シングルトレインを、降りる。
ああ、ノボリってばもうちょい手加減してくれたっていいのに。
私をホームに置き去りにして、列車はまた走り出す。

と、そんな勝負に負けて気分最悪の私に、後ろから声を掛けてくる奴が。


「ナマエ、元気?」
「元気じゃな「ぼくは元気、ぜんぜん元気!」
「……クダリ」
「そう、ぼくクダリ」


振り向くとそこには白い車掌。
ニコニコニコニコ楽しそう。
なんでそんなにいっつも笑ってられるんだ。
なんだこの、私と彼の間の温度差。5℃は違う。


「なんでこんな所に居るの」
「ここはギアステーション。ぼくが居るのは当然」
「いや、そうじゃなくてね、サブウェイマスターともあろうお方が
こんな所うろついてていいのかって」


全く職務怠慢もいい所だ。黒い相棒の気が知れない。


「ノボリに負けたんだ」
「まぁ、そうだけど……って私の質問は無視ですか」
「ん?きみ、ぼくに何か質問したっけ」
「いや、もういい。忘れて」


出口に向かって歩き出すと、
森のリングマさんよろしく、あとからついてくる。
すたこらさっさと逃げ出してやろうか。


「ねぇねぇ、ノボリ強かった?」
「ああ、強かったよ。強かったから負けたの」
「ふーん、きみ負けたんだ」
「何を今知ったみたいに言ってんのよ。
……あー、あなたと居ると疲れる」
「それよく言われる」
「でしょうね。

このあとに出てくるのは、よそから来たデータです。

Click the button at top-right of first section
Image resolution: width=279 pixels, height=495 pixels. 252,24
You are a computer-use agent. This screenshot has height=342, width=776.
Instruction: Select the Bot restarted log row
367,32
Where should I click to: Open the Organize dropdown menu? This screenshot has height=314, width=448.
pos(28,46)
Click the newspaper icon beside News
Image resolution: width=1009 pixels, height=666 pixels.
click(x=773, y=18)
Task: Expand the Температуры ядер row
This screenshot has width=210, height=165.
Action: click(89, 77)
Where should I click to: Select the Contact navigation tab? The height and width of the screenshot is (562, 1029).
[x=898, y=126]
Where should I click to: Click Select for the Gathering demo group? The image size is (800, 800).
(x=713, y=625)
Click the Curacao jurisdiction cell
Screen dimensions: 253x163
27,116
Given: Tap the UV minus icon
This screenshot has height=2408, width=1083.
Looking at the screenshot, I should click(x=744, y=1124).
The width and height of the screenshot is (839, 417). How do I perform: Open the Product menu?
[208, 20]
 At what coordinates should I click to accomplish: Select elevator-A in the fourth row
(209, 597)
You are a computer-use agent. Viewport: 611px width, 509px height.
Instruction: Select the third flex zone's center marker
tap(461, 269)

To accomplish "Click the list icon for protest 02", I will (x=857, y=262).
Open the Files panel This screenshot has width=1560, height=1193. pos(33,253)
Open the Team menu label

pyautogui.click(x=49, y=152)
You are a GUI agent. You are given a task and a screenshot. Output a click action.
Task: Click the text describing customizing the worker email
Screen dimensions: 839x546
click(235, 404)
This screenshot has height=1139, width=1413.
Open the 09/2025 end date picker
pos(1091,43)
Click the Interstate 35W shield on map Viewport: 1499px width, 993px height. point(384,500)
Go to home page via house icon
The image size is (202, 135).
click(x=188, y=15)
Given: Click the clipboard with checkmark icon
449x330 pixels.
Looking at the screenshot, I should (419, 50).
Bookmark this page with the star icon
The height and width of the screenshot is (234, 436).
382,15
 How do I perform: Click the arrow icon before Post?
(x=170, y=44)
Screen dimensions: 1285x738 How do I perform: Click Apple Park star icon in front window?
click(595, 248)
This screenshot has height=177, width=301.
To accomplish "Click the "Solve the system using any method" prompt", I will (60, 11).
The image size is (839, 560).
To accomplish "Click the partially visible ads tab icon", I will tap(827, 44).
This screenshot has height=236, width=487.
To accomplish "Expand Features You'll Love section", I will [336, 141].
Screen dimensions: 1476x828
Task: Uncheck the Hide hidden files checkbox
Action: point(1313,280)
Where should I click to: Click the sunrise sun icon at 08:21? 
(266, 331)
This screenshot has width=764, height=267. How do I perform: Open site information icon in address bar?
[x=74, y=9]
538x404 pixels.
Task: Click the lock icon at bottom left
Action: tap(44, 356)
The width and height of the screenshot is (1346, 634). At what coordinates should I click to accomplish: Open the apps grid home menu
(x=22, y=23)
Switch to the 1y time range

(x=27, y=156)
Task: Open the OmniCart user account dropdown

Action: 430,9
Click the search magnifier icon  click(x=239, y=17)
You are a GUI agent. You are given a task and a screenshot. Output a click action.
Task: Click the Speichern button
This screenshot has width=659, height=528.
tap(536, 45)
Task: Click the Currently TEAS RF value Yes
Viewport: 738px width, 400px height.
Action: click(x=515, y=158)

ということで今日は帰ります。さようなら」


バイバイさよならまた明日。
いや明日また会うのはちと辛いな。休みが欲しい。

なんかさっきのバトルに追い討ちをかけるかのように、
今のでエネルギー全部持ってかれた気がする。
よし、今日は帰って寝よう。


「待って待って」
手首をぐいっと掴まれる。


「な、何」
「ぼくとマルチに乗ろう」
「は?今、何て」
「だからさ、マルチに乗るの!きみとぼくで。嫌?」
「嫌とか嫌じゃないとかそういう以前に
サブウェイマスターがそんな「嫌じゃないんだね!」


全く、白い車掌の耳は大変都合良くできているらしい。
お願いだから少しは私の話も聞いてくれよ。


「今日は特別、ナマエとクダリの二両編成!
さっ!ノボリをボコボコにしに出発進行ーッ!!」


振りほどこうにも彼の白手袋に包まれた大きな手が
がっちりと私を掴んで離さなかった。

あ、これ勝負始まる前に二人ともノボリに叱られるな、と思いながら。
でもちょっと嬉しかったのも事実。